Last week a man in our church was killed in a farming accident.  He was popular and well-loved.  It is customary in our church to provide a funeral luncheon when the need is there.  Sometimes, the luncheon is small.  Sometimes it's only coffee, or perhaps a brunch.  This luncheon was expected to feed 200 mourners.  All I volunteered to do was to provide flowers for the luncheon.

It is fulfilling to live on this property and have the capacity to share something that is so enjoyable to that Spouse o' Mine and me: flowers and such.  Happily, this week's pre-spring nature show was all about trees in the pasture and creekbeds, just teasing out some blossoms hither and yon.  After the community supper Thursday night, that Spouse o' Mine and I headed out to the pasture and creek, dusk and nearly dark, and clipped branches of beautiful dogwood, pear, forsythia, and redbud blossoms.

So pretty.

This morning at church, as I was arranging lots of vases, another horticulturally-inclined acquaintance arrived with what must have been hundreds of daffodils from her yard.  Gorgeous.  And between the two of us, the mood in the fellowship hall was made one mite brighter than what mourners no doubt felt in the sanctuary this morning.

Well, leaping from meals to funeral flowers and then...

A marathon?

Yes!  A marathon.  That Spouse o' Mine and I are doing the Wicked Marathon tomorrow!

That is to say, we are "doing" the marathon as the bike leads for the front runner.  I told that Spouse o' Mine that this would be the only way I would ever experience a marathon.  Even better, being in FRONT of the front runner in a marathon!!  I am always last in everything.  How fun to see what the finish line looks like before a kabillion runner/cyclists/whatever go through.  So, we volunteered.  26+ miles of riding slower than 12 mph.  It might get a little boring.  And cold??? The forecasters lied.

And here is my End of the Week.  It has been fulfilling.  Enjoyable.  Happy.


Louise Plummer said...

I will definitely buy Rainier cherries.

Your story of starting the cello so late is inspiring--and tempting.
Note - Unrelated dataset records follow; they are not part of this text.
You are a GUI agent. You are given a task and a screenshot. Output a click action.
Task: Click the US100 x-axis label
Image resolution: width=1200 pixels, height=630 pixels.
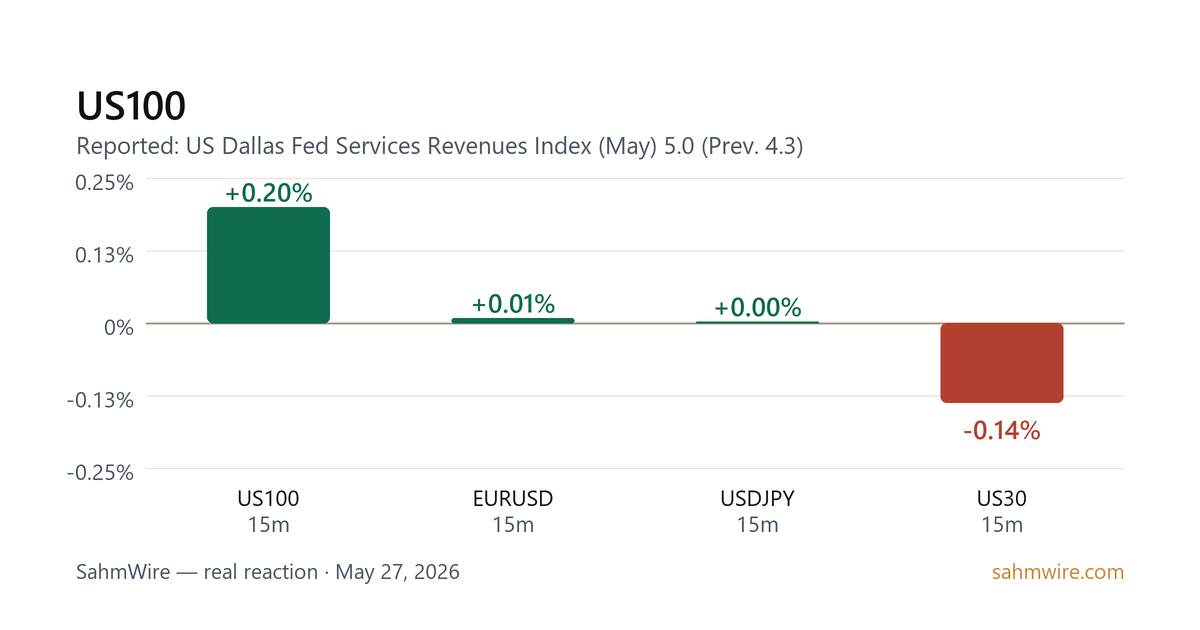click(268, 498)
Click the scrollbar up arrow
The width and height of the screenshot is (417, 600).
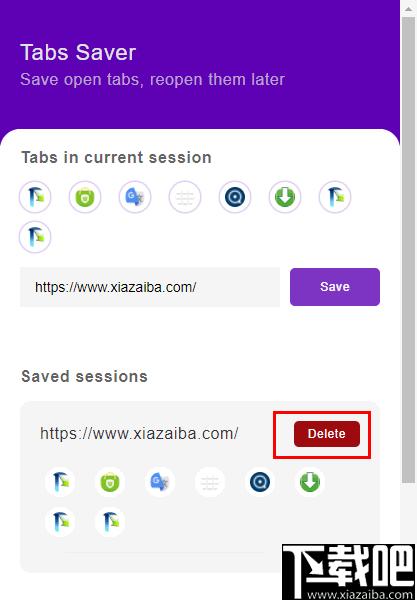pyautogui.click(x=409, y=8)
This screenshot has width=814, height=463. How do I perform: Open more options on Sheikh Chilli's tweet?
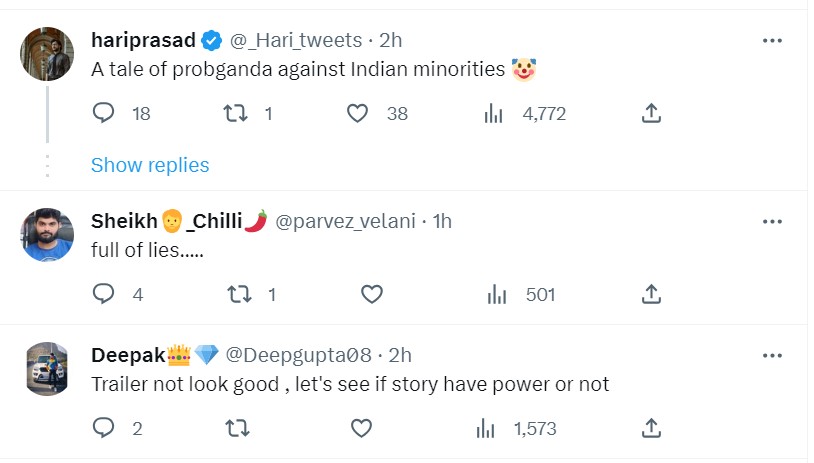click(772, 220)
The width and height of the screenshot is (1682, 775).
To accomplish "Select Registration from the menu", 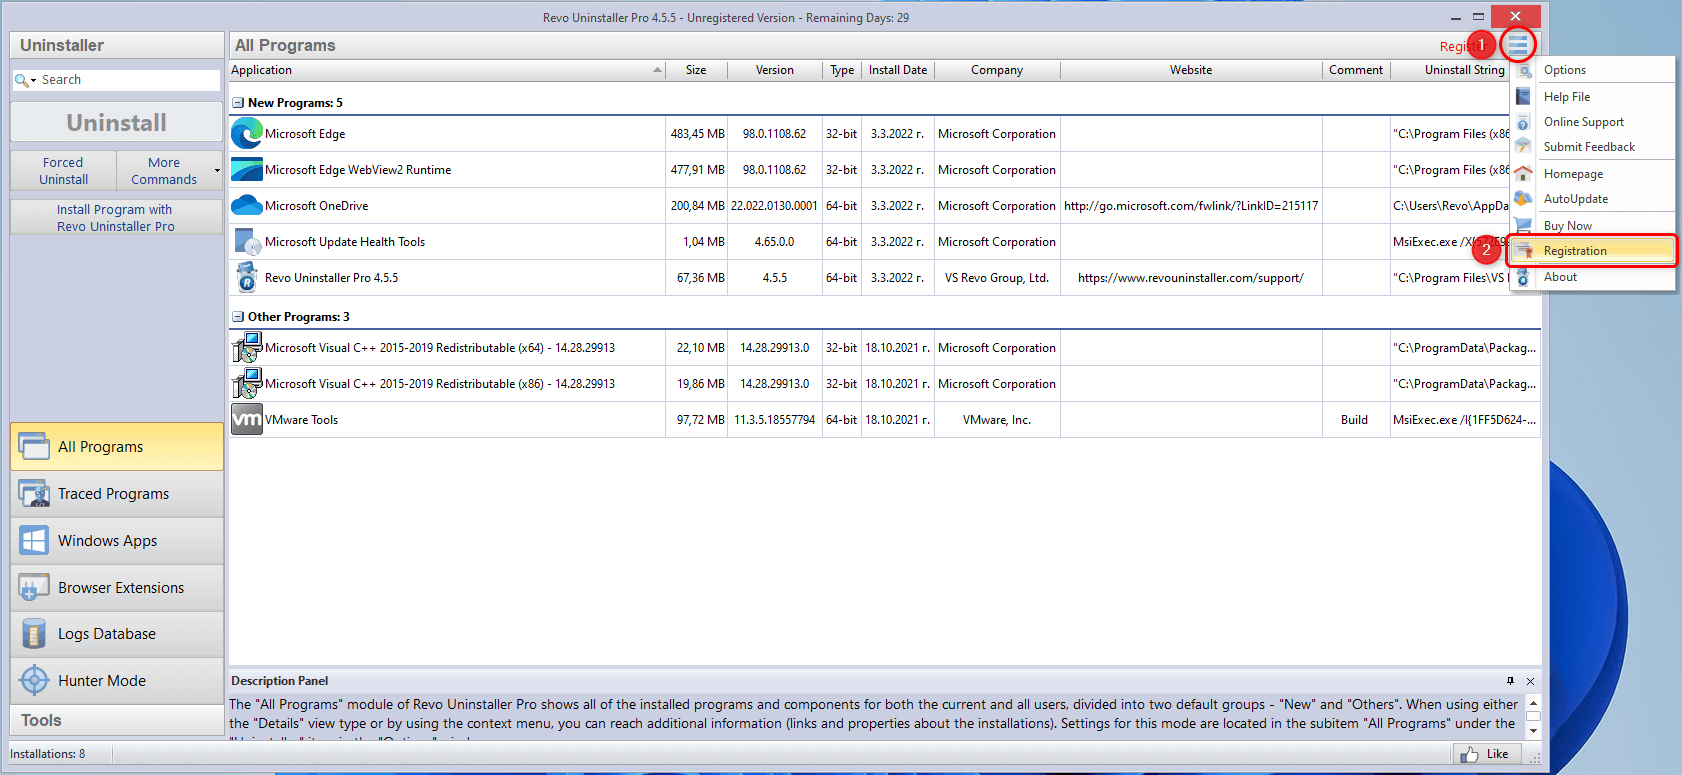I will pos(1575,251).
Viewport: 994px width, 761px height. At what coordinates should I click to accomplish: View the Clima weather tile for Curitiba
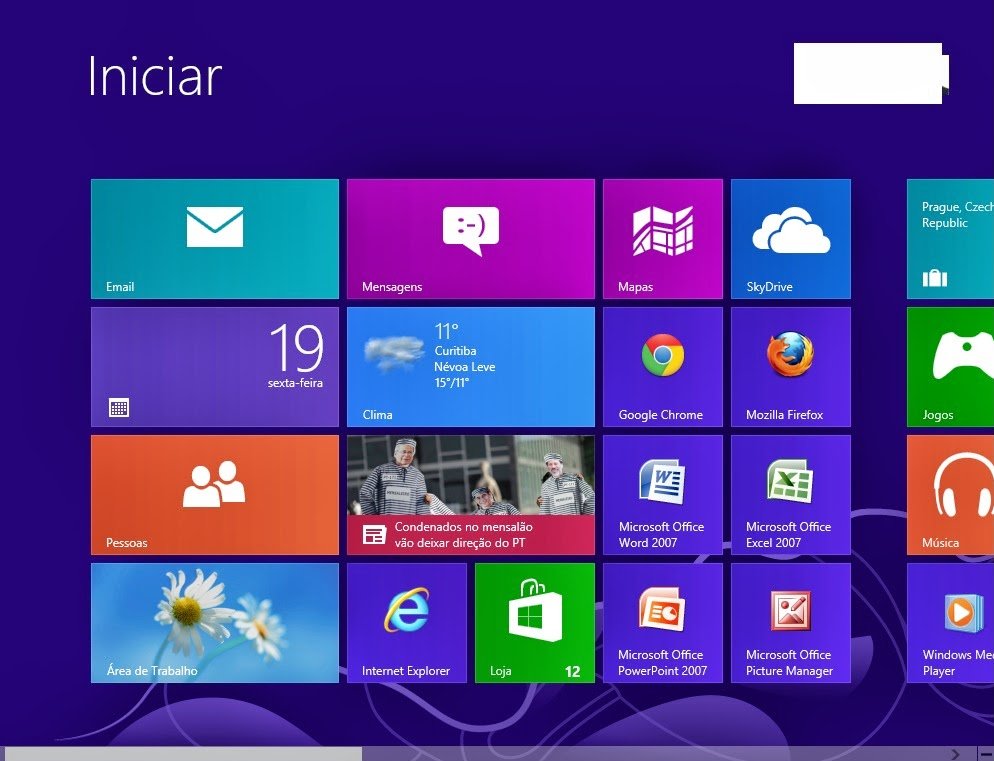click(470, 366)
There is such joy and grief in the sound of a cello.

A good sofa costs a fortune. A real fortune.

mawlenduh said...

How was the marathon?

I really like the sound of your community there. We're starting to learn how much easier/happier/important it is to have a solid network of friends and neighbors around us.

twebsterarmstrong said...

A good sofa that fits not-giant people and circa 1887 living rooms are far and few between, and cost a real fortune.

The marathon was very enjoyable! Really cold, though. The feeling in my toes came back at Mile 18. Our front runner, after the finish line, was so gracious. Lactic acid euphoria? I am so happy to have experienced a winning finish line at a marathon.